Esas inscripciones, más la cantidad de borlas, adornos y luces de colores, hacen del “jeepney” el más reconocible de los símbolos de Filipinas, si bien su origen es el “Jeep-Willy” utilizado por las tropas estadounidenses que participaron en la Guerra del Pacífico.

Este vehículo se erige a base de sus colores, adornos disparatados, antenas, espejos, luces fosforescentes y equipos de música que de noche lo convierten en una discoteca ambulante.

El “jeepney” surgió cuando la mayoría de los edificios y vehículos de Manila habían sido destruidos por la Segunda Guerra Mundial y los únicos escombros aprovechables eran los restos de los jeep militares “Willy” que los soldados de Estados Unidos habían utilizado contra los japoneses.

Edgardo Sarao, gerente de una de las primeras fábricas de “jeepney”, recordó a EFE que a Estados Unidos le resultaba enormemente caro llevarse a casa aquellos equipos y optó por regalarlos al gobierno filipino para que empleara el dinero de su venta en la reconstrucción del país.

“Pero lo que hicieron los manileños fue emplear el ingenio y crear ese híbrido que llamaron jeepney”, dijo el responsable de Sarao Motors, firma que desde la década de los cincuenta del pasado siglo fabrica esos vehículos en las afueras de Manila.

Sarao admite que esos primeros “jeepney” no tenían nada que ver con los actuales modelos que salen de su fábrica, las enormes furgonetas de chapa galvanizada y acero inoxidable, algunas de las cuales cuentan con aire acondicionado.

Pero si el “jeepney” ha evolucionado en el aspecto técnico, también lo ha hecho en el orden estético hasta generar una ruidosa y chillona imaginería que alguien definió como “barroco pop”.

Esta personalidad se erige a base de sus colores, adornos disparatados, antenas, espejos, luces fosforescentes y equipos de música que de noche lo convierten en una discoteca ambulante.

Espejo de la idiosincrasia machista y religiosa del filipino, el diseño del “jeepney” se completa con matriculas que atienden a nombres como “Matador” o “Macho Star” e imágenes de la Virgen María o de Jesucristo.

Pero al margen de su aportación al folclore urbano, el “jeepney” se ha convertido en uno de los “dragones de la polución” de una ciudad ya asfixiada por las emulsiones gaseosas de miles de automóviles, autobuses y motocicletas de pasajeros.

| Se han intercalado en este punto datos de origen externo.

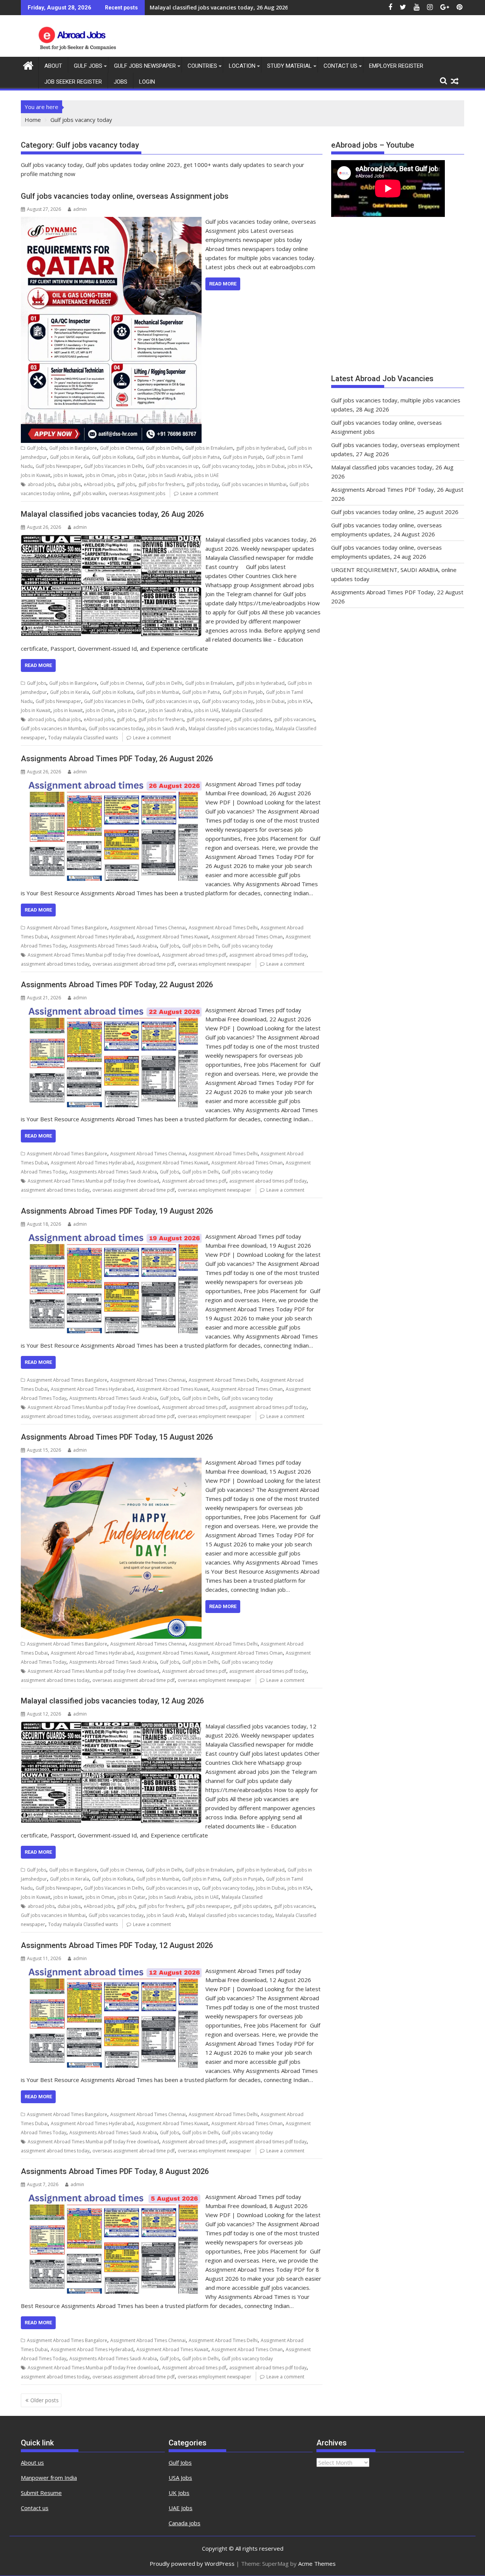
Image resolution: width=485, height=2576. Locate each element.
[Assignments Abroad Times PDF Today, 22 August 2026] (111, 1010)
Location (242, 65)
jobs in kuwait (68, 475)
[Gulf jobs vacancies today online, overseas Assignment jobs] (111, 221)
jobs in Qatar (131, 475)
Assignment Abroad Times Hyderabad (92, 936)
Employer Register (396, 65)
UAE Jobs (180, 2508)
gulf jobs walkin (89, 493)
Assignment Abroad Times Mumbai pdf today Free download (93, 955)
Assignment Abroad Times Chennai (148, 927)
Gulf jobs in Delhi (164, 448)
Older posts (44, 2400)
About (53, 65)
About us (32, 2462)
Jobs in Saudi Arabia (170, 475)
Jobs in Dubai (270, 466)
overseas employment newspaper (214, 964)
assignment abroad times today (55, 964)
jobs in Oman (100, 475)
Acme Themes (317, 2563)
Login (147, 81)
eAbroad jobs (99, 484)
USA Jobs (180, 2477)
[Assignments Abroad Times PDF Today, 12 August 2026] (111, 1970)
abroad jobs (41, 484)
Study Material (289, 65)
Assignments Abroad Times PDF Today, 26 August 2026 (117, 758)
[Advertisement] (397, 299)
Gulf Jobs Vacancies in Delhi (113, 466)
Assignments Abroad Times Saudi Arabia (113, 946)
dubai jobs (69, 484)
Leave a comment (199, 493)
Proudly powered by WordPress (192, 2563)
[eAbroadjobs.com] (28, 64)
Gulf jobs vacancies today (116, 728)
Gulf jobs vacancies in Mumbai (254, 484)
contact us (340, 65)
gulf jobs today (202, 484)
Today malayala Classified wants (83, 737)
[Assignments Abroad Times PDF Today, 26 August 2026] (111, 784)
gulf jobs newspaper (208, 719)
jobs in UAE (206, 475)
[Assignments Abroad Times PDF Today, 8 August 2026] (111, 2196)
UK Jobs (179, 2493)
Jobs (120, 81)
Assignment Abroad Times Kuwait (172, 936)
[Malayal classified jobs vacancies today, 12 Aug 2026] (111, 1726)
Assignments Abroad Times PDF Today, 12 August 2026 (117, 1945)
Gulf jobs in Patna (201, 457)
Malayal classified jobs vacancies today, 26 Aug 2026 (219, 7)
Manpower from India (49, 2477)
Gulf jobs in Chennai (121, 448)
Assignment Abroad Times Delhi (223, 927)
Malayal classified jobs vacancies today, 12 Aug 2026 (112, 1700)
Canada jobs (184, 2523)
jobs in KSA (299, 466)
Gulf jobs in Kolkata (112, 457)
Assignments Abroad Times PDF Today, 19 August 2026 (117, 1211)
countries (202, 65)
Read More (222, 284)
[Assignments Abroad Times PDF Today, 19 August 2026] (111, 1236)
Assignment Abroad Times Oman (247, 936)
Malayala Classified (242, 710)
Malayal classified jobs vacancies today (230, 728)
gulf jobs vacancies (294, 719)
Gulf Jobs (88, 65)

El principal agente contaminante de Manila

Los 63.000 jeepney que circulan por las calles de Manila son las cocinas donde se diseña un menú a base de vaharadas de dióxido de carbono, dióxido de sulfuro, monóxido de carbono y otras letales emisiones volátiles que hacen de su cielo uno de los más contaminados del mundo tras México D.F., Shanghai y Nueva Delhi.

Entre el 70 y 80% de esa contaminación se debe a la combustión del diesel de baja calidad digerido y expedido por los “jeepneys”, según un informe del Banco Asiático de Desarrollo.

Hasta la fecha, todos los intentos para reducir su número han tropezado con la oposición de sus conductores, un poderoso “lobby” con mucho que decir a la hora de prestar o negar sus votos a los representantes municipales.

Para los ecologistas, el problema de fondo tiene que ver con la economía preindustrial de Filipinas y su dependencia de barata tecnología extranjera, como los motores que arman las tripas de los “jeepneys” que circulan por la Manila metropolitana.